Pictured above are an assortment of folded star books. From left to right; pages made from colored construction paper & covers made from Chili's coasters, printer paper pages with covers using decorative paper and a turquoise bead embellishment, a typography journal made with printer and decorative papers, a gift from my friend Erin - made by Jen Swearington of Jenny Threads with ketchup artwork for the covers, and finally the little book featured in my last post.

The following is a tutorial for making these fun books. They can be made in any size, but if you use the dimensions that I provide, a basic printer paper can be used for the pages. Have fun, and please let me know if you have any questions!

Creating the Basic Structure
Using a sharp blade such as an Xacto or an Olfa utility knife, cut out two 4¼ x 4¼ inch squares from a piece of board (binders board, cereal box, any board will work). Be aware of what is underneath the board while you cut. If available use a cutting board or self healing mat. These two pieces will be your covers.

Making the Covers
Cover these two board pieces with paper or fabric. Use an adhesive appropriate to your cover material. Mix (PVA & Methyl Cellulose), Paste, Glue Stick, and HeatnBond are all acceptable. I like to brush Mix onto the paper and then place the paper onto the board. Use a bone folder to smooth cover material onto boards.

Adding Embellishments
You may add a decorative element to one of the boards to create a distinction between the front and back covers. Use contrasting paper, beads, or found objects to create this sense of a cover.

Folding Paper
Fold an 8½ x 8½ inch piece of paper three times. From one corner to the opposite corner create a diagonal fold. Flip the paper over and then continue from the left side to the right side creating a vertical fold, and from the top to the bottom creating a horizontal fold. A bone folder will help create crisp folds.

Creating the Book BlockPlace your pages in front of you so that your diagonal fold is vertical. Next, flip every other piece onto the opposite side. Adhere the folded pages one to another in an alternating manner. A glue stick may be used for this, a thin even coat of adhesive is desired. When all of the pages are connected, this is called a book block.

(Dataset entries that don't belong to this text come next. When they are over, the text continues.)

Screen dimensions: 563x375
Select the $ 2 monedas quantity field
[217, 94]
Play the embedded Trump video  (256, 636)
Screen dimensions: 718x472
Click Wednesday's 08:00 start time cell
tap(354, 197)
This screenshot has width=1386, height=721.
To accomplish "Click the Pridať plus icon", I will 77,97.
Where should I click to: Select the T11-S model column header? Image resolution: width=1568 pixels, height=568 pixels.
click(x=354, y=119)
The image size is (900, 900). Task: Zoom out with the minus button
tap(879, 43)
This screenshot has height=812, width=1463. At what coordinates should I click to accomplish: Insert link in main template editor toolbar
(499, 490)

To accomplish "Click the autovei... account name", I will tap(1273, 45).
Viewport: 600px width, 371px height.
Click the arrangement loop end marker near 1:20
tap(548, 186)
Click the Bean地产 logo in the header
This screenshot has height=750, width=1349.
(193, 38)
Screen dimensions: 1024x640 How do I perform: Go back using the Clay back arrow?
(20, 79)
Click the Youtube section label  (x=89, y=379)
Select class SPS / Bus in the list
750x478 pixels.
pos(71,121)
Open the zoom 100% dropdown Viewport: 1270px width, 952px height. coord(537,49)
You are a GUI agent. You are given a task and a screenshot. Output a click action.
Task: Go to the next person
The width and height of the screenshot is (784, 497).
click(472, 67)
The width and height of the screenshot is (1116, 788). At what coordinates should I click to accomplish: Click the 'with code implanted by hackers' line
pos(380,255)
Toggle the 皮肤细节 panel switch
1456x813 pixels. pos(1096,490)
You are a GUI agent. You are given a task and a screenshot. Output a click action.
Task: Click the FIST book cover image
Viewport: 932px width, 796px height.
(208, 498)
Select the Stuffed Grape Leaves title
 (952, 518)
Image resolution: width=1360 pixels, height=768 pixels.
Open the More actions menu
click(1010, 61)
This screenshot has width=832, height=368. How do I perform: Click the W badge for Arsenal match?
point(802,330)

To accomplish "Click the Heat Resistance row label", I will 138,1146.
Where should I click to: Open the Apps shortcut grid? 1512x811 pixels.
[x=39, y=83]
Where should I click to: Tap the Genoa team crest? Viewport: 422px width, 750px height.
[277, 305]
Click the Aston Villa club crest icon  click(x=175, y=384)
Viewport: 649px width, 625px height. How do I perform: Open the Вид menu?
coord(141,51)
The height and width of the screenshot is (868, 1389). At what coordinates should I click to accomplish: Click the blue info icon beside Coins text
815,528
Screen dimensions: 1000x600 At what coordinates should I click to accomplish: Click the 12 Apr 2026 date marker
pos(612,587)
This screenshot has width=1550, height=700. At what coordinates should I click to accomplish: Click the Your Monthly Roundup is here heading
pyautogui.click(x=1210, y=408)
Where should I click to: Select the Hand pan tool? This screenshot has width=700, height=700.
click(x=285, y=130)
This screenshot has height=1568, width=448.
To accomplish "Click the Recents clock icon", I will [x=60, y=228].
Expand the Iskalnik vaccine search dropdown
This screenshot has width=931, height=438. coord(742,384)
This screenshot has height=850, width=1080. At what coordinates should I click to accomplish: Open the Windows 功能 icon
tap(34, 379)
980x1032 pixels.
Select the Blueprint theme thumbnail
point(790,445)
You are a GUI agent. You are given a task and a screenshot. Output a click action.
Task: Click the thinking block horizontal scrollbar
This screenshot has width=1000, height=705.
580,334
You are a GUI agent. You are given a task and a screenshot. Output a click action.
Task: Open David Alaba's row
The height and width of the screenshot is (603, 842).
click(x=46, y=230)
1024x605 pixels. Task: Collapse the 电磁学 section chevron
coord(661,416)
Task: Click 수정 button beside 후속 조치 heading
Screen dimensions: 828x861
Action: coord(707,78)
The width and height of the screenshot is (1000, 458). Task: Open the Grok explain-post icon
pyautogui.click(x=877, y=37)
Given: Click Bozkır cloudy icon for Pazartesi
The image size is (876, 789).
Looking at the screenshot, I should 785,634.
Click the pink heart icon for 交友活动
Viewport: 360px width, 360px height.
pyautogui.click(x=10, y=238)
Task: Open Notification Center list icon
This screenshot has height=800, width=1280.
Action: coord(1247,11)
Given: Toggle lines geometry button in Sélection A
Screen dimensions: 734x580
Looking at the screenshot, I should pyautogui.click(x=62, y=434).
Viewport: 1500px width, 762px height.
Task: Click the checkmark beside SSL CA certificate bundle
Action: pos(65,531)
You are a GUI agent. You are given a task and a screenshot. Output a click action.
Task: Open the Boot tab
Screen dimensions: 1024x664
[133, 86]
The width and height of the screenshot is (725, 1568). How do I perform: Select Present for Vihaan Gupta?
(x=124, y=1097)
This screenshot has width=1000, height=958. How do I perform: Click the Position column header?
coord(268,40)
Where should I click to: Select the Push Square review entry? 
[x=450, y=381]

This construction paper version is a good example of how the pages should be attached.

Completing Your Book
One at a time, adhere the front and back covers to the endpapers of the book block. Be careful to align the covers evenly. The book should be able to stand on its own when dry. A glue stick or the PVA and Methyl Cellulose mixture may be used for this.

After you finish your book, if you find that you need more pages, no problem! Just fold another page and glue it in -- as I did in my typography journal (above).


  1. Thanks for showing the tutorial!! The project looks really cool!!

  2. I love your process images...did you make sketches of the steps or did you tranform a photo somehow? Is this some kind of Photoshop magic?

  3. I love this! I will have to try and make one myself. :)

  4. Thanks DjStoreRoom! Maybe you can make one with your daughter someday?

    It's vector magic, Blueroof! I used Illustrator and drew vector line art on top of my process photos (basically - I traced 'em!). It's pretty satisfying.

    Let me know if you give it a shot, Sarah & Lisa! :)

  5. great tutorial! your illustrations are wonderful! and, i love all of your recycled container ideas....very clever!! thanks for visiting my blog....always great to see you there! :)

  6. Great tutorial, will make a process journal timeline look alot more interesting!

  7. Thanks! I'd love to see a picture if you make one!

  8. Thanks so much for the tutorial! One thing though...Unless I'm misunderstanding this, I think that in the step where you describe how to glue the pages together that it should be make the diagonal fold "horizontal". I made mine vertical as described and now am realizing it's glued the wrong way.

  9. Hello! Thanks for the heads up. I will give it another look!